▶ _STATED TASK_:
In every one of the records below, substitute "Where do I click to" for "Where should I click to", and reproduce the records with everything else unchanged.
****************
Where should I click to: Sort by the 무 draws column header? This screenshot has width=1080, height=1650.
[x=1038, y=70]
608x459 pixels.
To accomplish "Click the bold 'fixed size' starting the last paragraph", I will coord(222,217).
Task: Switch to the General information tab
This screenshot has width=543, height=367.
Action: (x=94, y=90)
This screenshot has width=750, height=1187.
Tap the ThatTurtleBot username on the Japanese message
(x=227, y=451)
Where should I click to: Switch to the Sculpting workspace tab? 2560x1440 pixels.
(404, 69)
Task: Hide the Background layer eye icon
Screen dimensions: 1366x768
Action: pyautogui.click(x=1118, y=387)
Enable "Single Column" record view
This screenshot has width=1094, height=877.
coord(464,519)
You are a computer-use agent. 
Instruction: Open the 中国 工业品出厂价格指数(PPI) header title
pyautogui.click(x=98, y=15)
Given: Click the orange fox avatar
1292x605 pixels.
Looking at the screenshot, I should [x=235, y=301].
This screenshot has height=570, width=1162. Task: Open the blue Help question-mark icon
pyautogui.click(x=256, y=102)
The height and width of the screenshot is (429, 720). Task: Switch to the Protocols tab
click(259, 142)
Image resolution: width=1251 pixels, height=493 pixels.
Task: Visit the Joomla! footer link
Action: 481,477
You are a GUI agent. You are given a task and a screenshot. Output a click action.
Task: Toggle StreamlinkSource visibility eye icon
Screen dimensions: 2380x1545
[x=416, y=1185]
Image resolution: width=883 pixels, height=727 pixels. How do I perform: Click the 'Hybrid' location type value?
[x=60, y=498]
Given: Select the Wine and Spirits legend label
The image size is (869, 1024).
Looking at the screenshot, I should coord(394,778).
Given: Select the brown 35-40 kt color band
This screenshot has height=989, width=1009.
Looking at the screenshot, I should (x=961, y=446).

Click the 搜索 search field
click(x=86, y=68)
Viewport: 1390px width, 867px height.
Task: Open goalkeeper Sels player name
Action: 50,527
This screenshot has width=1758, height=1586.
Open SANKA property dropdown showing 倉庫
****************
▶ _RESPONSE_:
Where do I click to: Sort by the 무 draws column header? This screenshot has width=1080, height=1650.
[x=1038, y=70]
608x459 pixels.
To accomplish "Click the bold 'fixed size' starting the last paragraph", I will coord(222,217).
Task: Switch to the General information tab
This screenshot has width=543, height=367.
Action: (x=94, y=90)
This screenshot has width=750, height=1187.
Tap the ThatTurtleBot username on the Japanese message
(x=227, y=451)
Where do I click to: Switch to the Sculpting workspace tab? 2560x1440 pixels.
(404, 69)
Task: Hide the Background layer eye icon
Screen dimensions: 1366x768
Action: pyautogui.click(x=1118, y=387)
Enable "Single Column" record view
This screenshot has width=1094, height=877.
coord(464,519)
You are a computer-use agent. 
Instruction: Open the 中国 工业品出厂价格指数(PPI) header title
pyautogui.click(x=98, y=15)
Given: Click the orange fox avatar
1292x605 pixels.
Looking at the screenshot, I should [x=235, y=301].
This screenshot has height=570, width=1162. Task: Open the blue Help question-mark icon
pyautogui.click(x=256, y=102)
The height and width of the screenshot is (429, 720). Task: Switch to the Protocols tab
click(259, 142)
Image resolution: width=1251 pixels, height=493 pixels.
Task: Visit the Joomla! footer link
Action: 481,477
You are a GUI agent. You are given a task and a screenshot. Output a click action.
Task: Toggle StreamlinkSource visibility eye icon
Screen dimensions: 2380x1545
[x=416, y=1185]
Image resolution: width=883 pixels, height=727 pixels. How do I perform: Click the 'Hybrid' location type value?
[x=60, y=498]
Given: Select the Wine and Spirits legend label
The image size is (869, 1024).
Looking at the screenshot, I should coord(394,778).
Given: Select the brown 35-40 kt color band
This screenshot has height=989, width=1009.
Looking at the screenshot, I should (x=961, y=446).

Click the 搜索 search field
click(x=86, y=68)
Viewport: 1390px width, 867px height.
Task: Open goalkeeper Sels player name
Action: 50,527
This screenshot has width=1758, height=1586.
Open SANKA property dropdown showing 倉庫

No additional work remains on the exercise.